First of all, I loved the concept of a tale about ancient Babylon told from a non-Western point of view, from someone in India who would be able to give this story a very special angle, that of the relationship between the people of Babylon and their trading partners in north-west India.


Secondly, the author Vasant Dave, possesses a very good vocabulary, which is impressive because I gather that English is one of several languages that he speaks.


Thirdly, the author has chosen well for his protagonist. The boy Samasin is by turns, hard-done-by, resourceful, charming and puzzled by the turns of events that is disrupting his quiet life as a stable boy. This novel has many plot twists and turns, which include unsolved murders, hidden treasure, boat voyages, and many colorful characters. Once it gets going, it is quite a ride.
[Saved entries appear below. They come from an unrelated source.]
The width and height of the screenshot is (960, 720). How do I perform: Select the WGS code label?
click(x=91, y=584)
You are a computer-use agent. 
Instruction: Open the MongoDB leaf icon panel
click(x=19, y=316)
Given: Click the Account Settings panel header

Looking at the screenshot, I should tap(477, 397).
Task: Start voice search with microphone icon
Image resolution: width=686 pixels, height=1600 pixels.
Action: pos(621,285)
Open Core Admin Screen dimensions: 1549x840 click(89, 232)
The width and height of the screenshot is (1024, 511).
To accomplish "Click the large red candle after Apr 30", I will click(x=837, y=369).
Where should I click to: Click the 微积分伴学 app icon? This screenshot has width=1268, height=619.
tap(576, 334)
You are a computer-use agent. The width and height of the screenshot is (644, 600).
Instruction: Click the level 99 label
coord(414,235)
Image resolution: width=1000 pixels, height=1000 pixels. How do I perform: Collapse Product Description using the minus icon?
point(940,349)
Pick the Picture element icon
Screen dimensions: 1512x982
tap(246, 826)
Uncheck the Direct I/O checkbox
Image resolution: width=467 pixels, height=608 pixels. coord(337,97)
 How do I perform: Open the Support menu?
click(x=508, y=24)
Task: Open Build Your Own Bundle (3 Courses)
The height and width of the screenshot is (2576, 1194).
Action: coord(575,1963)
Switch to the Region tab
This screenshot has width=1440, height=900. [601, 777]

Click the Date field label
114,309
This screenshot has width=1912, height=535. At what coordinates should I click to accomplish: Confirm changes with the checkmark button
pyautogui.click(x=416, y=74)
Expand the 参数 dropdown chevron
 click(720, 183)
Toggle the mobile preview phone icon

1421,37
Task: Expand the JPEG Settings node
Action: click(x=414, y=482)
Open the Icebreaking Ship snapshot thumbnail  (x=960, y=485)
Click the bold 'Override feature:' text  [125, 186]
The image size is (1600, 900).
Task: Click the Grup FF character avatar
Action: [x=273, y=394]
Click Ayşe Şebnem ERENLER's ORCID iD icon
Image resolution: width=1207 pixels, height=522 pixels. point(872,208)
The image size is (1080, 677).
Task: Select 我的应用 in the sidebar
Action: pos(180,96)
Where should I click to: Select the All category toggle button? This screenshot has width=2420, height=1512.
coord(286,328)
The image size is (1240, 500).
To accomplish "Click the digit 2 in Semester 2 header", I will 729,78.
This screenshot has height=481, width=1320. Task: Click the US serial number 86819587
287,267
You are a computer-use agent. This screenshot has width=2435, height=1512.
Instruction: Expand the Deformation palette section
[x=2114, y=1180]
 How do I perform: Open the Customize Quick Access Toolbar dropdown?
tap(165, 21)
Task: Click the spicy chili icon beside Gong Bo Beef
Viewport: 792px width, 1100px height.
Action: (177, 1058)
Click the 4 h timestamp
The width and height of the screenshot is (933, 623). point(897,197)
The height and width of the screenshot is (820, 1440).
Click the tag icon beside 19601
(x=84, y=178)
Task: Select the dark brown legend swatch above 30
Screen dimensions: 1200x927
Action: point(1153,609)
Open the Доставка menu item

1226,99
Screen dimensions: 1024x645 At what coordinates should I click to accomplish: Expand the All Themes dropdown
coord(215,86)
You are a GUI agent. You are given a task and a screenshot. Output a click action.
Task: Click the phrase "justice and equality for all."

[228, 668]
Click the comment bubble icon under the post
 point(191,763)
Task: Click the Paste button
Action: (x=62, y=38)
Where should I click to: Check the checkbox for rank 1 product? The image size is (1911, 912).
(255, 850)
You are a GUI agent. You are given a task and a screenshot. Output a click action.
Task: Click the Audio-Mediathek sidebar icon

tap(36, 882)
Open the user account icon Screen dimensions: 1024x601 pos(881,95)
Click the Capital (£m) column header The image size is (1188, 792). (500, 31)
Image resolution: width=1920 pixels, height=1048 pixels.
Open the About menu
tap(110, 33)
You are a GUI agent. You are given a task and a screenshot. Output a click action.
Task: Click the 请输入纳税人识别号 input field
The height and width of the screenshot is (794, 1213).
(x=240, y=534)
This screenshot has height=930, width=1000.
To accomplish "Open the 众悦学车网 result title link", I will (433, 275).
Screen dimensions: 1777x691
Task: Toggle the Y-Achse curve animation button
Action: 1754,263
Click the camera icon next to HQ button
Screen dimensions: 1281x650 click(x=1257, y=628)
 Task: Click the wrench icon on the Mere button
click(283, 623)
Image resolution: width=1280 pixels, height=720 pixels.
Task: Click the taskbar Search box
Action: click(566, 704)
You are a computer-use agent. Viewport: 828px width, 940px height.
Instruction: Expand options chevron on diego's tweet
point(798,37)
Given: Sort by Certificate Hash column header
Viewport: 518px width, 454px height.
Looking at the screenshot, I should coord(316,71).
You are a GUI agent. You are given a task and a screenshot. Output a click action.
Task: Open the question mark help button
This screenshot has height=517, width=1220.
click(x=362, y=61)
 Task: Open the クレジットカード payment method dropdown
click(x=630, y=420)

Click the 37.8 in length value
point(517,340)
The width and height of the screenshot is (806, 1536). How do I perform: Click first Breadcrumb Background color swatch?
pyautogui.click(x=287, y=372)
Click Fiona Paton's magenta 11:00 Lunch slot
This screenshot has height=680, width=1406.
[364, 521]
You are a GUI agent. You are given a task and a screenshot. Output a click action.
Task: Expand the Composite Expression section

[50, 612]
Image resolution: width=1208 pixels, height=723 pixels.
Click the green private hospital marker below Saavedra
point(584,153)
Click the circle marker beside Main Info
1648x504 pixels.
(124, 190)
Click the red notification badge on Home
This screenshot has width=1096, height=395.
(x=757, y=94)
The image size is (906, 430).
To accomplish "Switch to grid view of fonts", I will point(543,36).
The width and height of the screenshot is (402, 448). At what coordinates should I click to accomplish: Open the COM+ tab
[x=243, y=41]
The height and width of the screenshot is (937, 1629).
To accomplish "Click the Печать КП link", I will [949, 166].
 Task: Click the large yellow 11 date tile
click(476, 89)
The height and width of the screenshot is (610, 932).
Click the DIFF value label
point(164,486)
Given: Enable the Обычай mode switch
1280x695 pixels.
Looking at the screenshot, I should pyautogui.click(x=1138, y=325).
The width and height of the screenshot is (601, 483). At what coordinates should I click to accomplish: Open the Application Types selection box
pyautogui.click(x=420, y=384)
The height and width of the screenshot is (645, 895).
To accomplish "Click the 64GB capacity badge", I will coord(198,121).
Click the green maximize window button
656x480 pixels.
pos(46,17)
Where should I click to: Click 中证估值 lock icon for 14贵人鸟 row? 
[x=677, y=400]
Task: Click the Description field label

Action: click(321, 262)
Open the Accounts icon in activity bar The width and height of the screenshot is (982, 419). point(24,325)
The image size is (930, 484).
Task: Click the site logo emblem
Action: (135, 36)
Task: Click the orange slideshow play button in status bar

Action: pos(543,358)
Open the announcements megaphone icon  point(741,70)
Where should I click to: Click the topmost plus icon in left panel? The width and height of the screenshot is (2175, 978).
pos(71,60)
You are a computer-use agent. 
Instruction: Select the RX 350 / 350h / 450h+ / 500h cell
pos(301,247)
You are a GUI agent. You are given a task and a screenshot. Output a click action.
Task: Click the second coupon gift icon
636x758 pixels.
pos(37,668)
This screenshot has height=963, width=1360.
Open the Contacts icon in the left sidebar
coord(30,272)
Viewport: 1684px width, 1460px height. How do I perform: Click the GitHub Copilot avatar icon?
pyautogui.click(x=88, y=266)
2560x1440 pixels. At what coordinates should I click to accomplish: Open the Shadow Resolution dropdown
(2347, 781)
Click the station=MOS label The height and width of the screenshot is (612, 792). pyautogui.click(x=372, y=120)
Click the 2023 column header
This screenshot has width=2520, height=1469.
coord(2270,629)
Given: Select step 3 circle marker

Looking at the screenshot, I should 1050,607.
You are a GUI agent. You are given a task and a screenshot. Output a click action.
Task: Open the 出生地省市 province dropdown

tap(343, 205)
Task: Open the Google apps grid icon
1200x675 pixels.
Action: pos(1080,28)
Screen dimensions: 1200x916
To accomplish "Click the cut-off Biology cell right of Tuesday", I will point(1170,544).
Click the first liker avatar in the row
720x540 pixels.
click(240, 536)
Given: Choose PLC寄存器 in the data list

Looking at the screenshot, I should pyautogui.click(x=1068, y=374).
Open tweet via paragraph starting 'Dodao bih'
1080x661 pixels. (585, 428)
Once it gets going. But the novel doesn’t start as well as it might. The author takes a tremendous risk by leaving Samasin at the end of Chapter 1 with a dead stranger in his lap, and switching to a completely new cast of characters in Chapter 2. In Chapter 3, we meet Samasin again, but the point of view is no longer Samasin’s own. And in Chapter 4, the story is told from the point of view of yet another character.


As a reader, I wanted to get to know Samasin, but the author kept preventing me from doing so. This switching of viewpoint so early in the novel risks losing the reader, which would be a pity. It seems to me that the novel would flow better if it was told just from Samasin’s point of view. Three and a half stars.